あらかじめ沸かしておいたお湯で、コーヒーを淹れていると、体をほぐすように伸びをしながら、ティアラがすっかり指定席になったカウンター席に座るった。
「改めてナギって教えるの上手いわよね」
「急にどうしたの?」
「いや、さっきも思ったのよ。随分と教え慣れてるなって。学院の教授なんて、手本を弾いて見せて、あとはひたすら練習しろって感じなのに」
「そうでもないよ。ただ僕が教えてもらった時の真似っこしてるだけだし」
「へー、立派な先生だったのね」
「そうだね、すごく立派な人だった」
元の世界にいるとある人を脳裏に浮かべる。普段はニコニコしているのに、レッスンになると無表情になって少し厳しい人だった。
僕に音楽を与えてくれた人。まだ懐かしくはならないし、なりたくないなあ、なんて思う。

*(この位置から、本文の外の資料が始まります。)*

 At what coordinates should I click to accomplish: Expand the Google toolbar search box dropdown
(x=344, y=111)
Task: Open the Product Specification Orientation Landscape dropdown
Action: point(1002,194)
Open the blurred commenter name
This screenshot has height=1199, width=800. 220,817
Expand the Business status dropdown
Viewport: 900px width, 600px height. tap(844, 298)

「ほんと不思議よね。どこで教わってたのかも教えてくれないし。なのに、楽譜見ただけでスラスラ曲を弾けるくらい上手いんだもの。本当にナギって不思議」
「あはは…」
流石に少し付き合いが長くなってきたとはいえ、ティアラにも、三ヶ月の間にできた親しい人なんかにも、僕が異世界から来たことは話していない。というより話すことはないだろう。
僕は異世界から来ましたなんて口に出すことで、それを認めることになる気がして、とてもじゃないけどダメだった。薄れてきたけれど確かに残るこの世界への非現実感や、時に感じる望郷の念が、そうさせているのかもしれない。

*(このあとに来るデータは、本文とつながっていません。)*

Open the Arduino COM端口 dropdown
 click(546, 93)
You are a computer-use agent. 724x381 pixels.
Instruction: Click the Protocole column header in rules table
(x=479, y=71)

まあ、僕向こうの世界に未練なんて片手ほどくらいしかないのだけれど。
「でもそろそろ現実を受け止めないとなあ」なんてことを考えるうちに、ティアラのカップは空になっていて、彼女は帰り支度を始めていた。
僕は何も言わずに彼女のカップを洗い場に移すと早速洗い始めた。慣れ始めたこの言葉がいらない空間が僕は好きだった。
カバンを肩にかけ、帰り支度は万全といった風になった時にティアラが思い出したように「そういえば」と声を上げる。

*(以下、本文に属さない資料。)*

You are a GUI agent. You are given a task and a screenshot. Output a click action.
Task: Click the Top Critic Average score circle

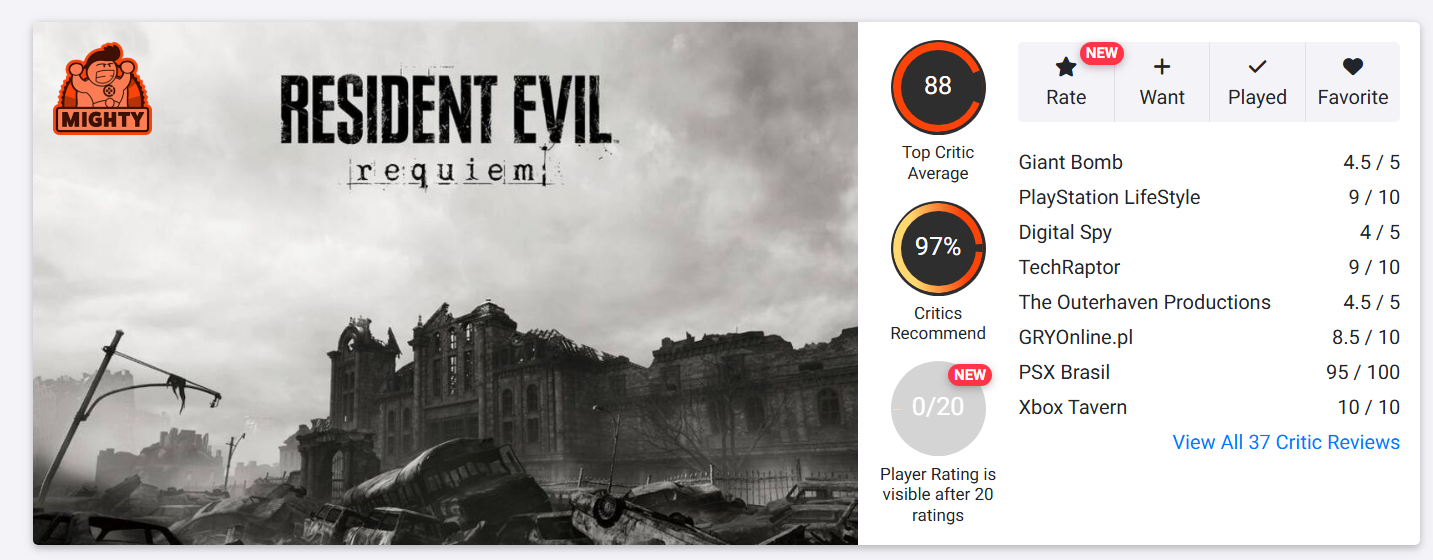coord(938,87)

「ナギ、卵ほとんど無くなってたわよ。明日大丈夫なの?」
「げっ…本当に?」
今日はなぜかやたらとオムライスやら卵料理が人気で、想定以上に消費してしまったらしい。
僕の店は、週に一回、必要な食品やらを配達してもらうことになっている。というか僕が来た時にはなっていた。
そして、配達員さんが来るのは二日後の朝だ。その間卵なしはかなりマズイ。
「明日の朝仕入れるしかないでしょうけど、えっと、その、ナギ。一人で辿り着ける?」
「…多分」
元の世界にいた時は明日のことなんて、学校の体育があるかとか、英文の訳を当てられる番か、とかしか考えてなかったのに、まさか仕入れで悩むことになるとは、少し前の僕は考えもしなかっただろう。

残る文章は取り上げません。